Sivil Alan Araştırmaları Derneği'nin 19 Mart–1 Eylül dönemini kapsayan yeni raporu, gözaltılardan üniversite disiplin cezalarına, basın kısıtlamalarından sosyal hak ihlallerine kadar geniş bir çerçevede gençliğe yönelik baskıyı ortaya koyuyor.
Gözaltı Tablosu: İlk 10 Günde Binlerce Kişi İşlem Gördü
Sivil Alan Araştırmaları Derneği'nin yayımladığı "19 Mart Sürecinden Bugüne: Öğrenci-Gençliğe Yönelik Hak İhlalleri İzleme Raporu", Türkiye'de protesto hakkı, ifade özgürlüğü ve üniversite yaşamı üzerinde artan baskının 5,5 aylık fotoğrafını sunuyor. Rapora göre 19–29 Mart tarihleri arasında 1.879 kişi gözaltına alındı, 260 kişi tutuklandı ve 468 kişi adli kontrolle serbest bırakıldı. Gözaltıların ağırlıklı olarak İstanbul ve Ankara'da yoğunlaştığı belirtilirken, İçişleri Bakanlığı'nın açıkladığı 1.418 kişilik gözaltı verisi de raporda karşılaştırmalı biçimde değerlendirildi.
Rapor, protestoların başladığı ilk günden itibaren sahadan gelen bilgileri kronolojik biçimde aktarıyor. Galata Köprüsü yürüyüşü, Cevahir AVM çevresindeki müdahaleler, Şişli ve Saraçhane'deki toplanmalar, Beşiktaş ve Kadıköy'deki engellemeler ile ODTÜ'de kampüs içi eylemler raporda yer alan örnekler arasında. Bu çerçeve, yalnızca sayıların değil, sokakta yaşanan gerilimin ve güvenlik güçleriyle protestocular arasındaki temasın niteliğinin de anlaşılmasına olanak sağlıyor.
Toplantı ve Gösteri Hakkına Müdahaleler: Hukuki Çerçeve Kağıt Üstünde Kaldı
Rapor, toplantı ve gösteri yürüyüşü hakkının hem anayasal hem de uluslararası sözleşmelerle güvence altına alındığını hatırlatıyor.
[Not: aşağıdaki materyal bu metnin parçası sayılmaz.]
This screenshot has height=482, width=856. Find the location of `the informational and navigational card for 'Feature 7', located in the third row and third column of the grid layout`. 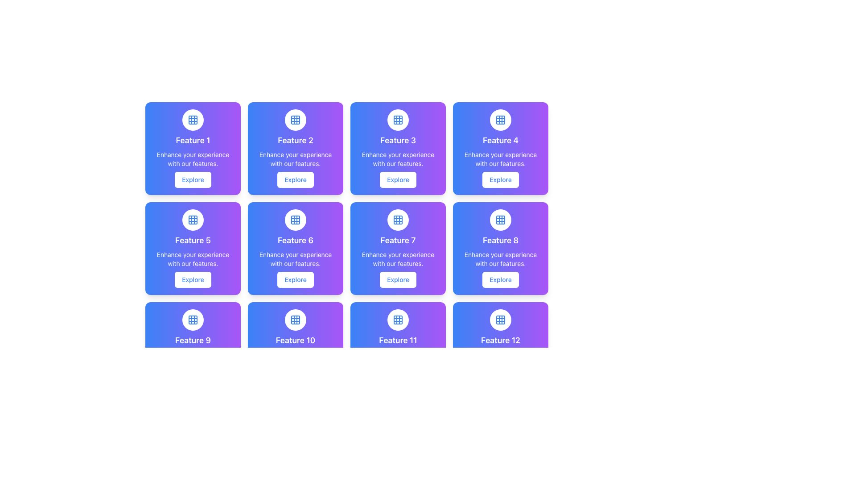

the informational and navigational card for 'Feature 7', located in the third row and third column of the grid layout is located at coordinates (397, 248).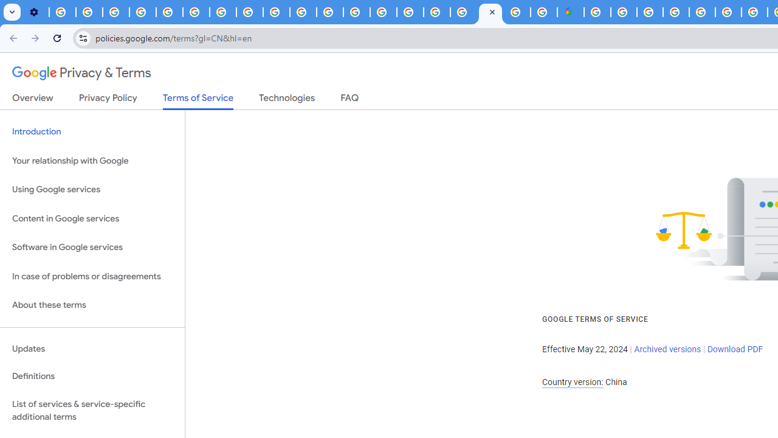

Ancak valiliklerin getirdiği kapsamlı yasak kararları, eylem başlamadan yapılan önleyici müdahaleler ve toplulukların dağılmaması durumunda uygulanan orantısız güç kullanımı, hakkın pratikte daraltıldığını gösteriyor.
Bu dönemde sosyal medya paylaşımlarının, protesto çağrılarının veya eleştirel açıklamaların soruşturma konusu edilmesi dikkat çekiyor. Raporda, "cumhurbaşkanına hakaret", "kamu görevlisine hakaret", "suç işlemeye tahrik" gibi suçlamaların yoğun biçimde kullanıldığı, bazı paylaşımların dahi yargı sürecine taşındığı aktarılıyor. Aynı dönemde 14 gazetecinin gözaltına alınması, 7'sinin tutuklanması, canlı yayınlara müdahaleler, bant daraltma uygulamaları ve yayın kuruluşlarına verilen uyarılar, basın özgürlüğünün de doğrudan etkilendiğini ortaya koyuyor.
Üniversitelerde Disiplin Cezaları: Protesto Katılımı "Suç" Muamelesi Görüyor
Raporda geniş yer tutan bir diğer başlık üniversitelerdeki disiplin süreçleri. Çeşitli üniversitelerde öğrenciler hakkında açılan soruşturmaların gerekçeleri arasında halay çekmek, Nevruz kutlamasına katılmak, pankart taşımak, belirli sloganları paylaşmak gibi eylemler bulunuyor. Bu süreçte bazı öğrenciler uzaklaştırma cezaları, derslere giriş yasakları veya kampüse giriş kısıtlamaları ile karşı karşıya kaldı.
Bunun yanında, mezun kartı iptalleri, özellikle Boğaziçi Üniversitesi örneğinde öne çıkıyor. Mezunların kampüse girişlerinin engellenmesi, üniversite bileşenleri arasındaki ilişkiyi zedeleyen önemli bir faktör olarak değerlendiriliyor. Rapor, Anayasa Mahkemesi'nin daha önce öğrencilerin eğitim hakkını güvence altına alan kararlarına atıf yaparak, mevcut uygulamaların hukuki temellerinin tartışmalı olduğuna işaret ediyor.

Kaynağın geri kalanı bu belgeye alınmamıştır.